I’m so tired of reading articles that say senior women have to tone down their style as they age. Although it’s true that with maturity comes an end to many things you probably wish you’d stopped doing sooner – like dating useless men, eating tacos for breakfast, and wearing costume jewelry that turns your neck green. But should maturity also mean giving up on makeup?


The answer is yes, at least according to 2,000 women over the age of 45 (and really what do they know about being 65, right?) who took part in a survey on the ins and outs of aging gracefully conducted by Nurture Replenish Skincare, a UK-based personal care company.

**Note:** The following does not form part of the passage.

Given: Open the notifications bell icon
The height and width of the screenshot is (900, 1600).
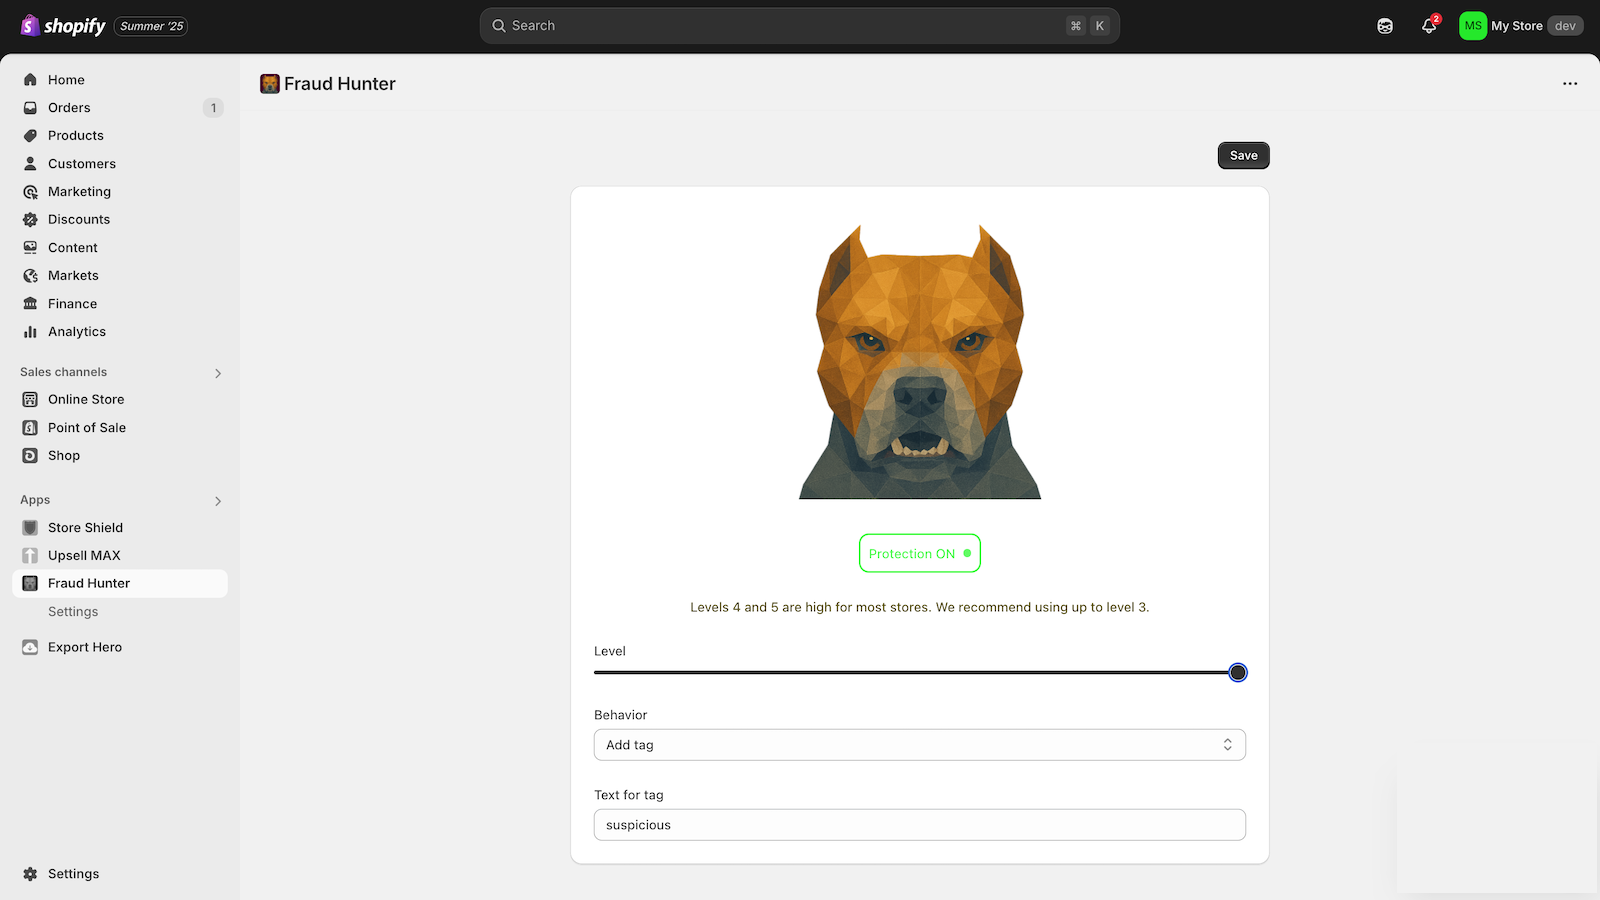Looking at the screenshot, I should [x=1428, y=26].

According to the results of this survey, ladies should stop wearing high heels, glitter, tight clothes, and red lipstick by the time they’re 59. (Notice the 45-year-olds didn’t clip their own wings?)


To that survey I say pfft.


As a young adult, I recall my mom telling me that less is more and to go for a natural look. The nuns of my youth spit in hankies to wipe any hint of color off our faces in junior high. And I attended an all-girl high school in the ‘60s where makeup was not allowed. So it’s not difficult to understand why I had never worn red lipstick before. But for the sake of this article, I decided to use red lipstick for one week. And by that I don’t mean just wearing it inside my house or at night at dinner in a dark restaurant, but also first thing when I get up in the morning, and when I check my mail, and even when I’m at the supermarket at noon in my jammies (but that’s another story).